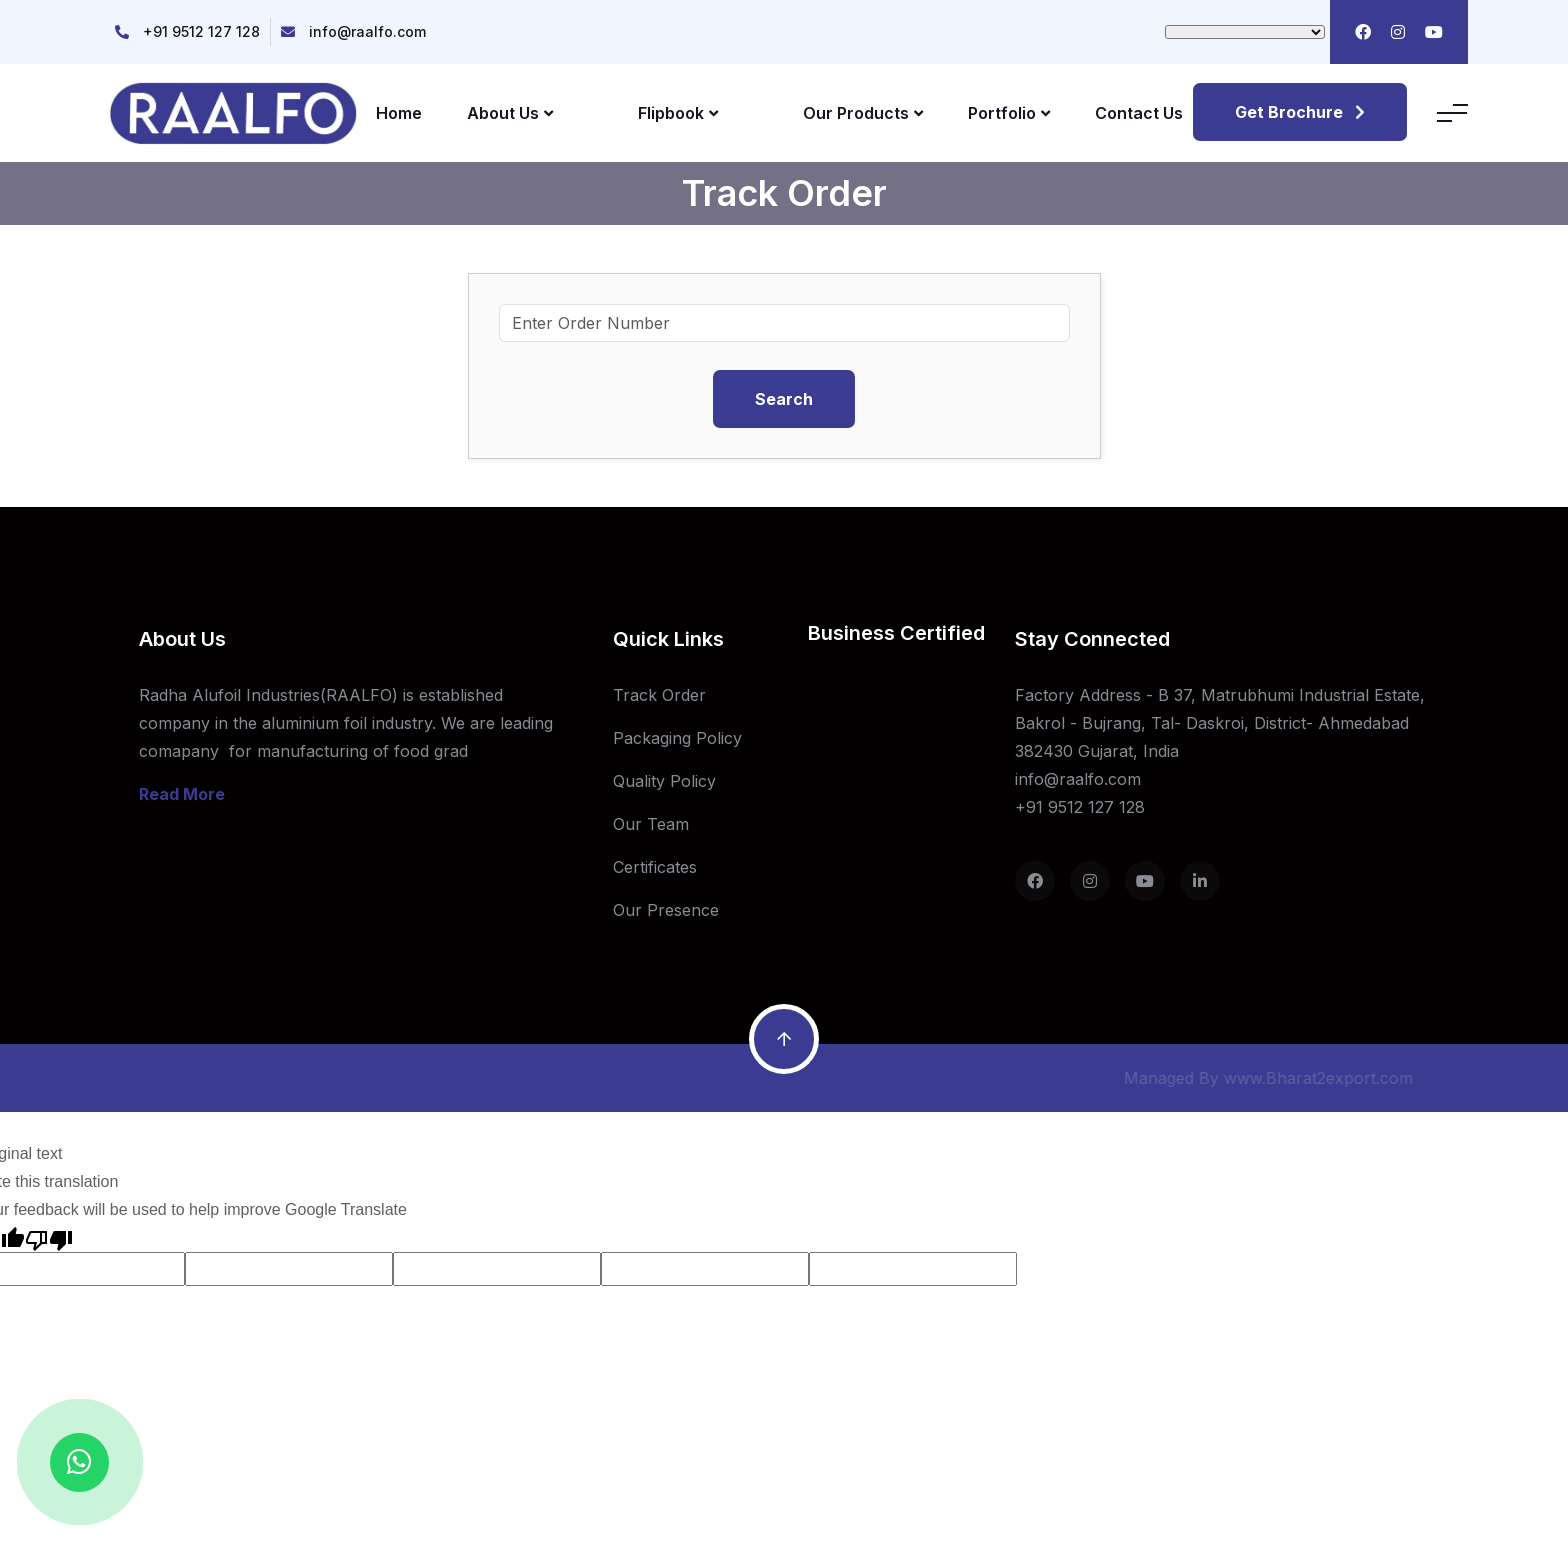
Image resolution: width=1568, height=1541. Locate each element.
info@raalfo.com (367, 31)
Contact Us (1139, 113)
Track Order (659, 695)
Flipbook (678, 113)
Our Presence (666, 910)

* **What is required**:
Rescale these lines: write them all out again, requests included, multiplying every coordinate in the answers by 0.2 and rounding to whole numbers with halves rounded up. Leave the pictures out.

* **Reply**:
Image resolution: width=1568, height=1541. Locate each element.
info@raalfo.com (73, 6)
Contact Us (228, 23)
Track Order (132, 139)
Flipbook (136, 23)
Our Presence (133, 182)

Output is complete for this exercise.